Ribosome biogenesis is a therapeutic vulnerability in pediatric neuroblastoma

Abstract

Neuroblastoma is a heterogeneous malignant pediatric tumor, the prognosis of which depends on patient age and disease stage. Current treatment strategies rely on four key diagnostic criteria: age, histological stage, genomic profile, and MYCN gene status. The oncogenic activity of MYC depends on ribosome biogenesis, which is hyperactivated in cancer cells to support their high proliferative capacity, and which may thus represent a vulnerability in neuroblastoma and constitute a therapeutic target. Here, using the well-established IMR-32 cell line along with a previously established panel of patient-derived neuroblastoma cell lines with varying MYCN status, we show that RNA polymerase I inhibition following exposure to CX-5461 and BMH-21 suppressed cell proliferation at nanomolar concentrations and induced ribosomal stress, leading to the activation of apoptosis and the p21 pathway. Furthermore, analysis of expression of ribosome biogenesis factors using publicly available datasets and RT-qPCR data from an in-house neuroblastoma cohort, we identified FBL as a marker of poor prognosis in neuroblastoma. Consistently, FBL knockdown reduced neuroblastoma cell proliferation, supporting its relevance as a therapeutic target.

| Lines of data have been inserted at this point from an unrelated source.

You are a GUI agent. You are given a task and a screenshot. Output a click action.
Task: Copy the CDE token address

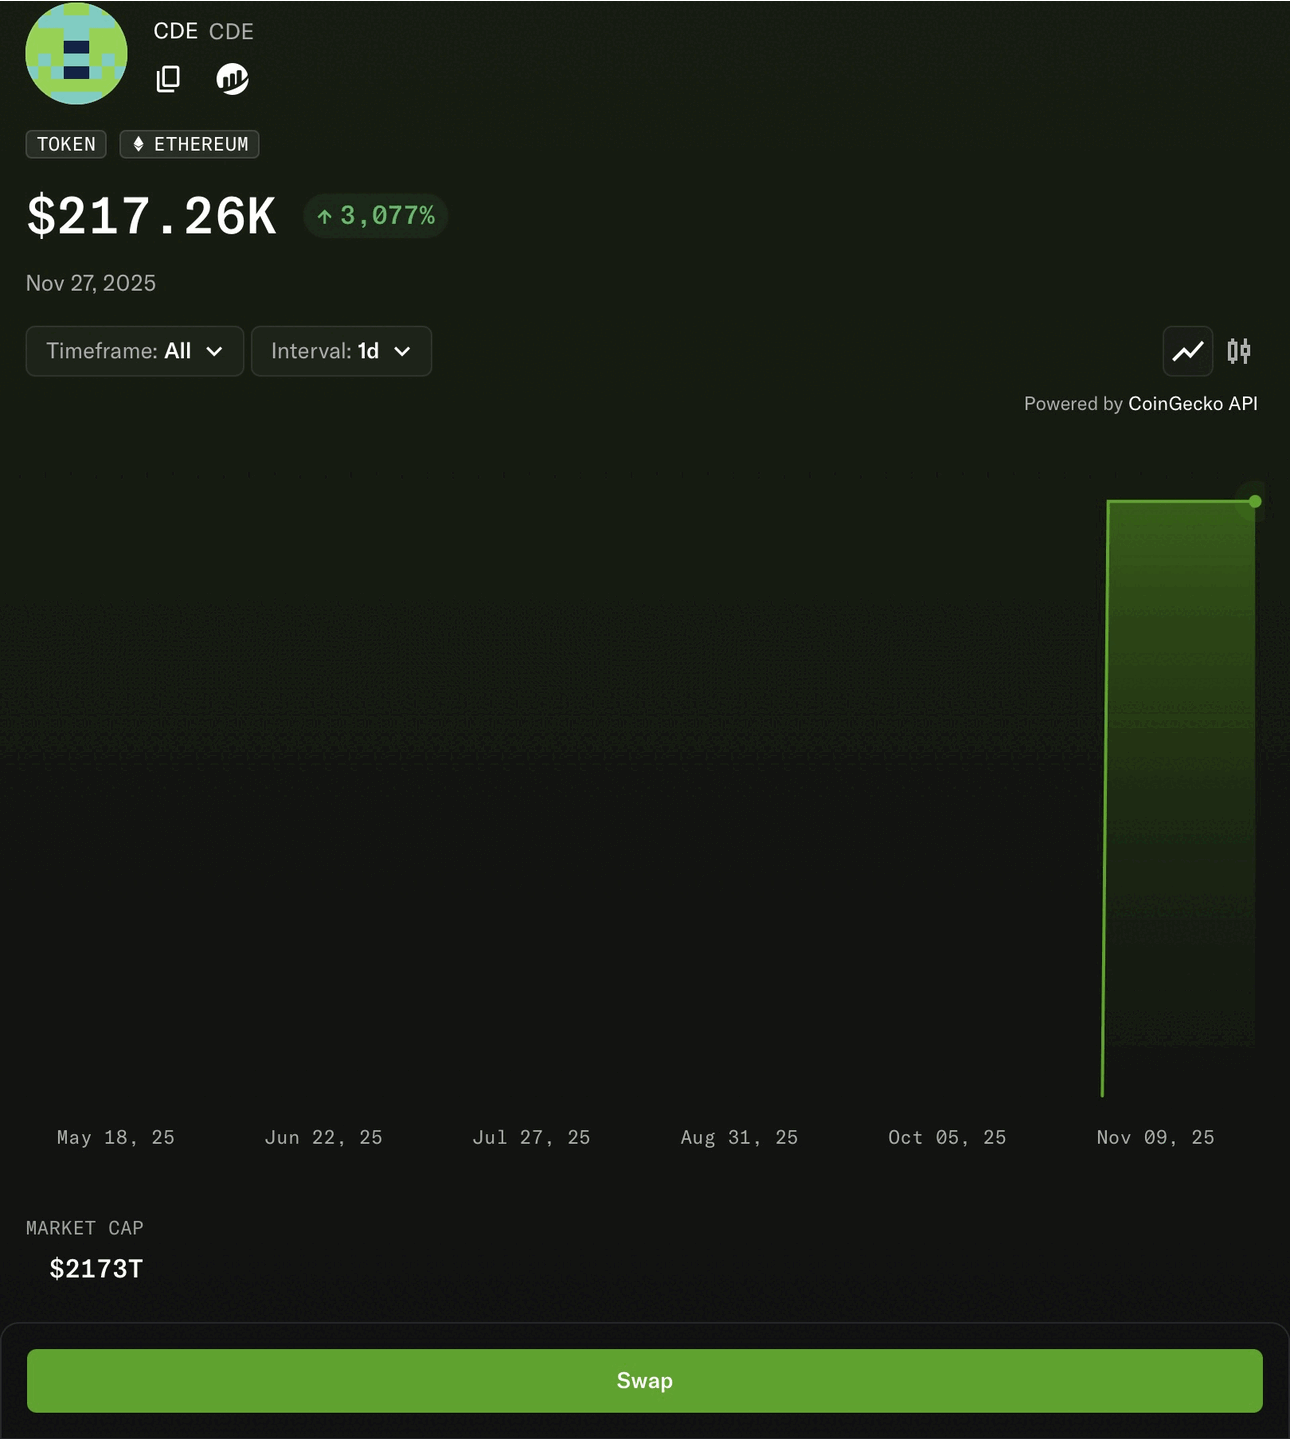[x=168, y=79]
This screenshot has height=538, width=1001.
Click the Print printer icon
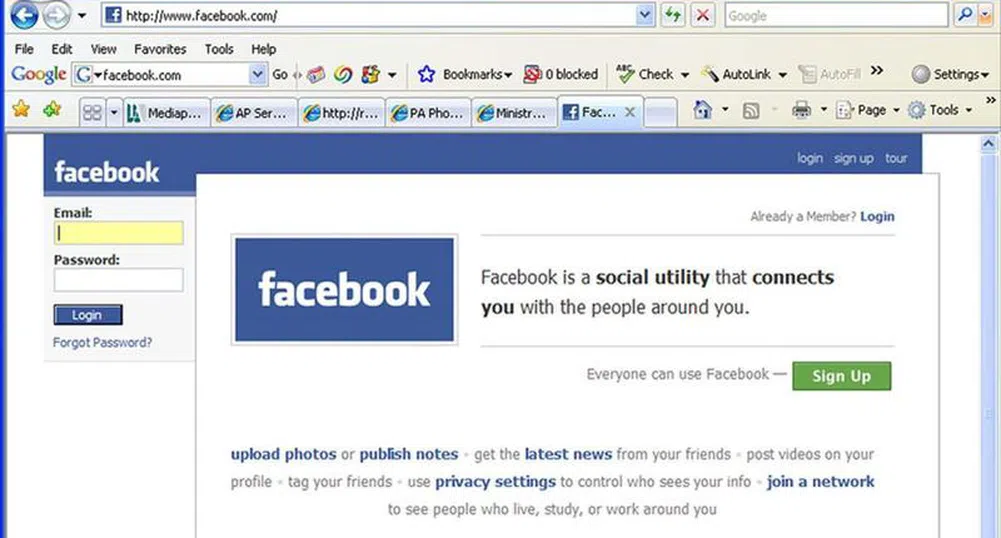pyautogui.click(x=801, y=110)
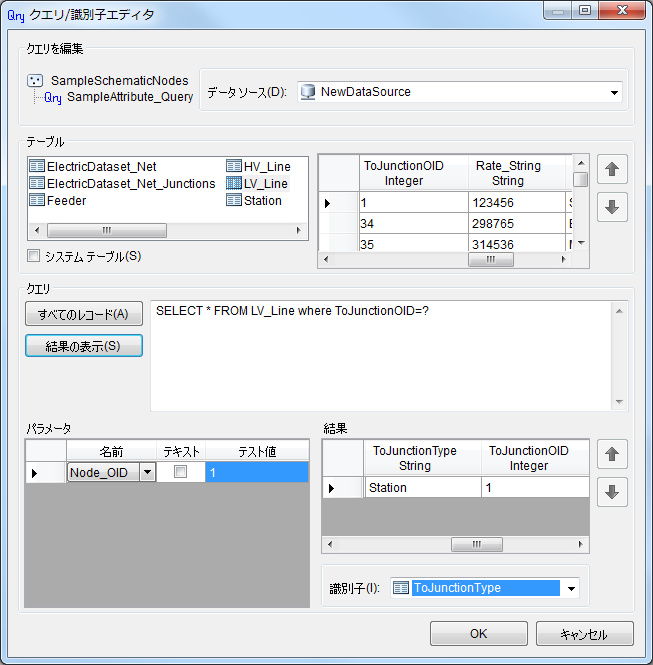The width and height of the screenshot is (653, 665).
Task: Click the すべてのレコード(A) button
Action: pyautogui.click(x=84, y=314)
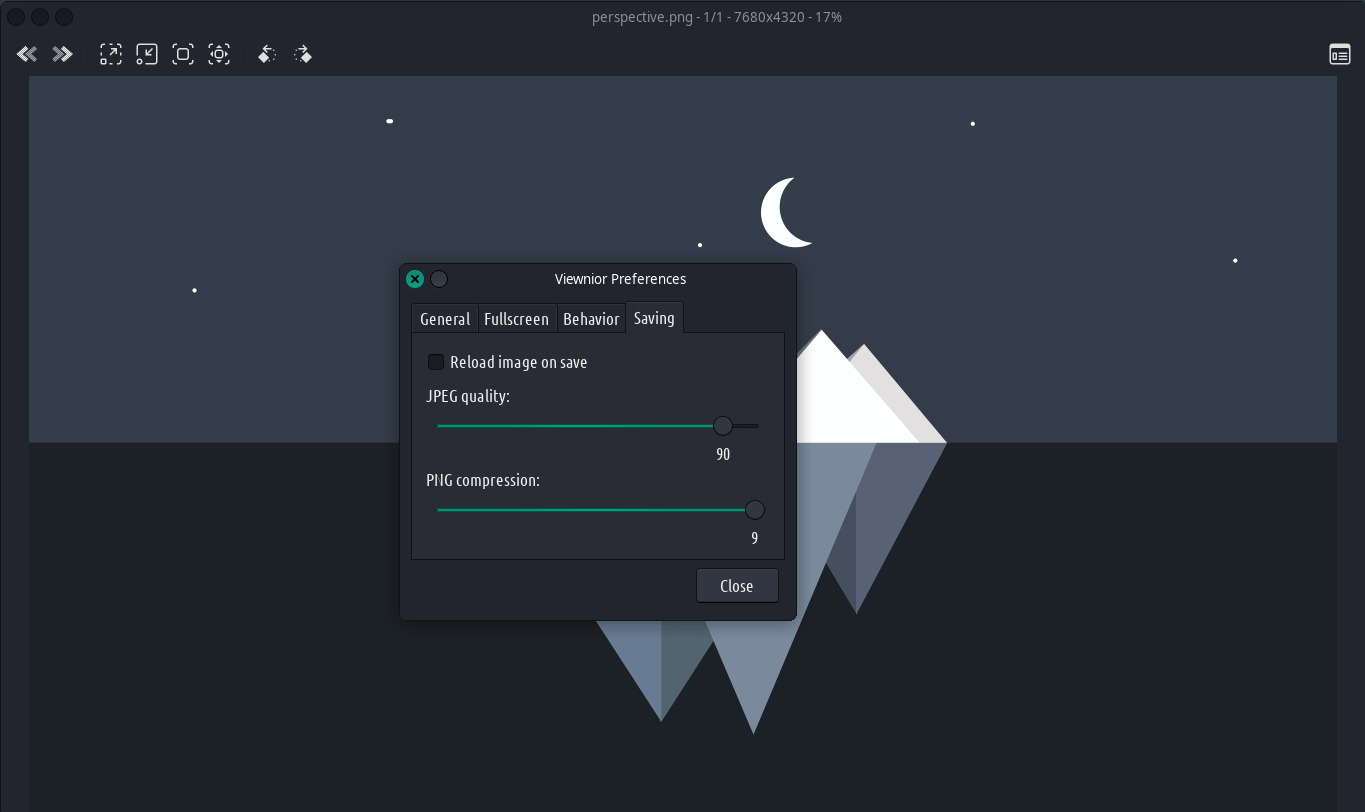
Task: Enable Reload image on save
Action: 436,362
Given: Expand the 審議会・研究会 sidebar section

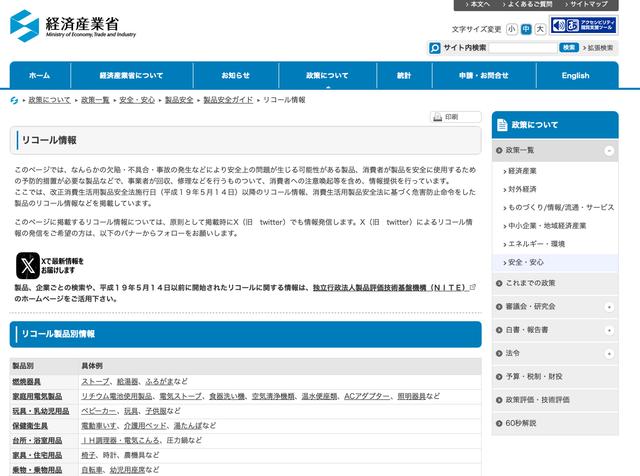Looking at the screenshot, I should pos(609,306).

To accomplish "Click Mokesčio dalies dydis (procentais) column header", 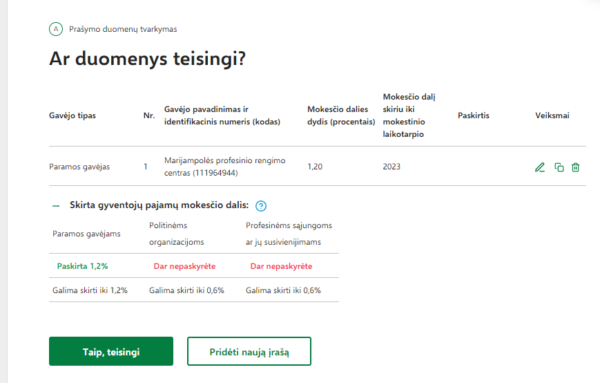I will (x=341, y=116).
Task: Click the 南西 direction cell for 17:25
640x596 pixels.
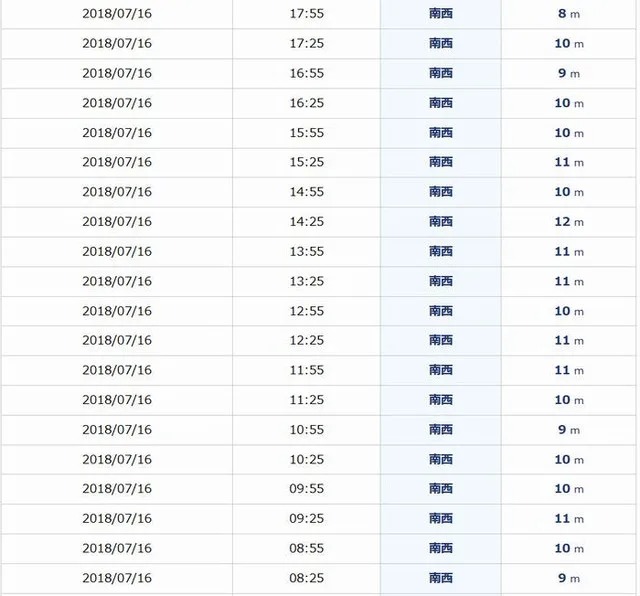Action: click(x=441, y=44)
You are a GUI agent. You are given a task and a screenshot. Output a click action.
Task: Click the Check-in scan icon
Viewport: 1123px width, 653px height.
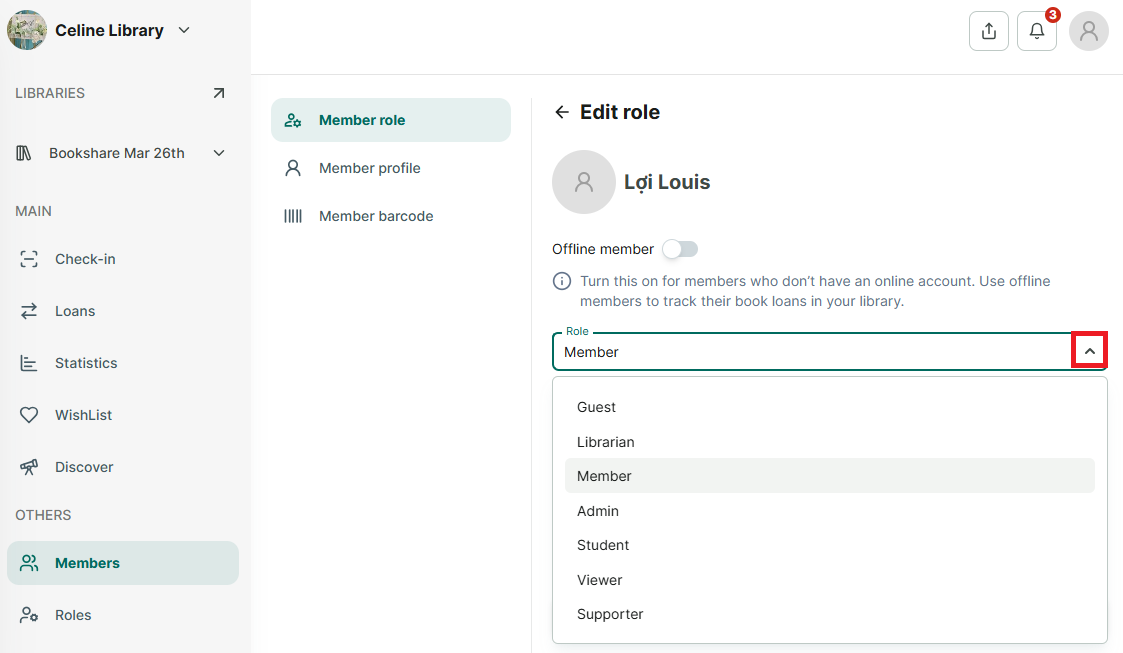[29, 259]
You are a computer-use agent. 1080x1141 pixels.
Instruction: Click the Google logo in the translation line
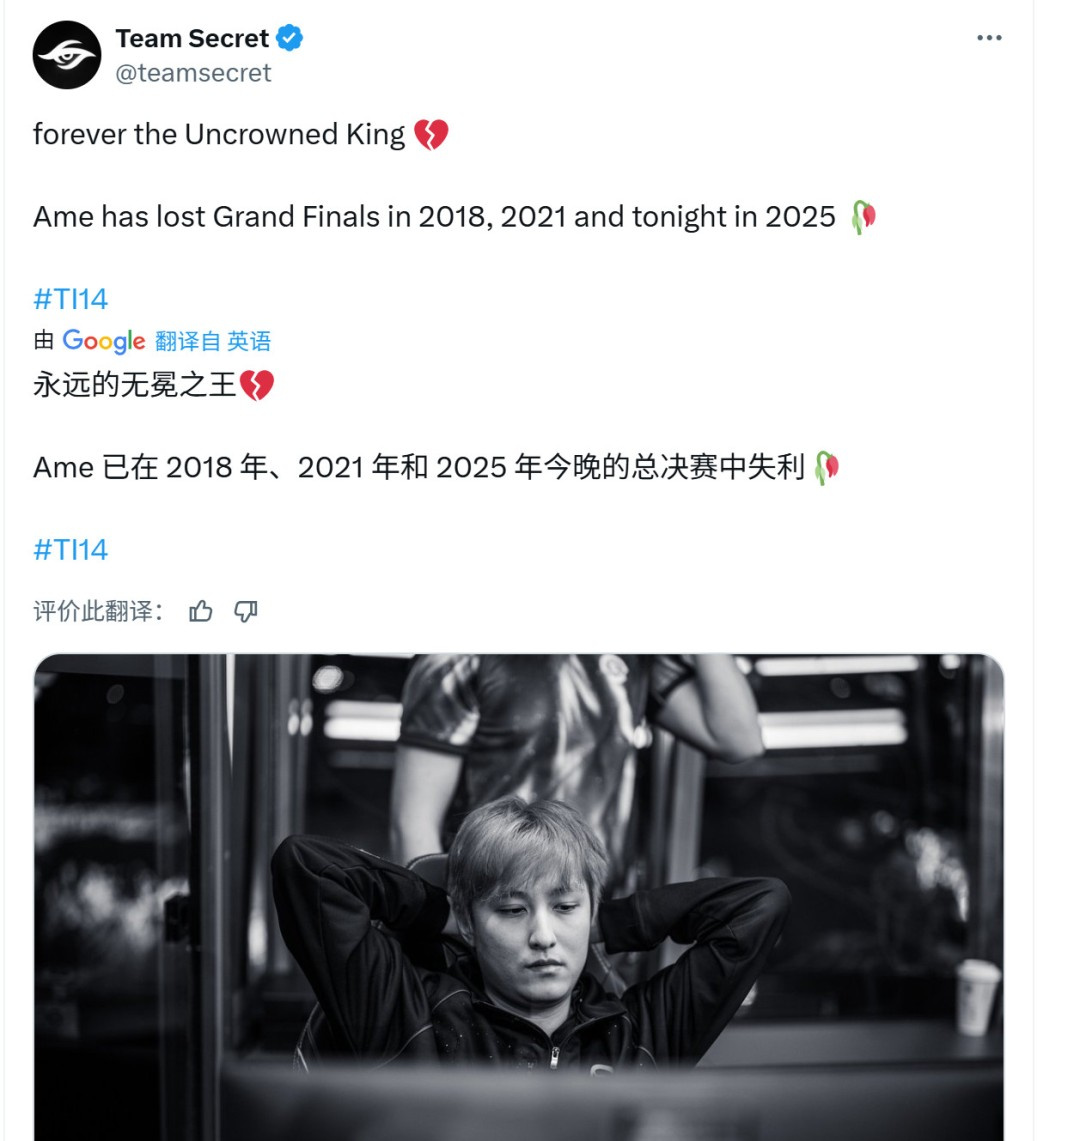click(x=103, y=342)
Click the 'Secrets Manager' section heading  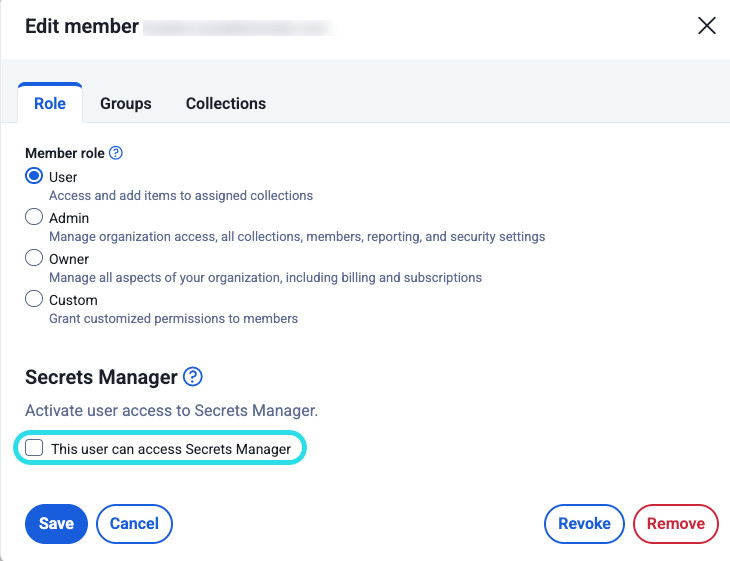(101, 377)
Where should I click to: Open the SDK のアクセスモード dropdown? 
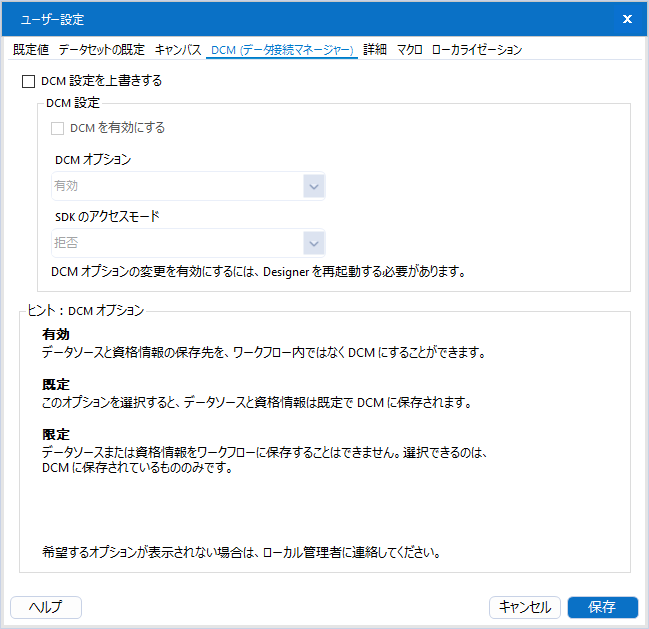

In conclusion, our study reinforces the therapeutic potential of ribosome biogenesis inhibition in neuroblastoma and expands the list of potential targets to include rRNA maturation factors. These findings highlight the relevance of targeting ribosome biogenesis as a novel approach for neuroblastoma treatment.

Keywords: Cancer; Fibrillarin; MYC; Neuroblastoma; RNA polymerase I inhibitor; Ribosome biogenesis; Targeted therapy.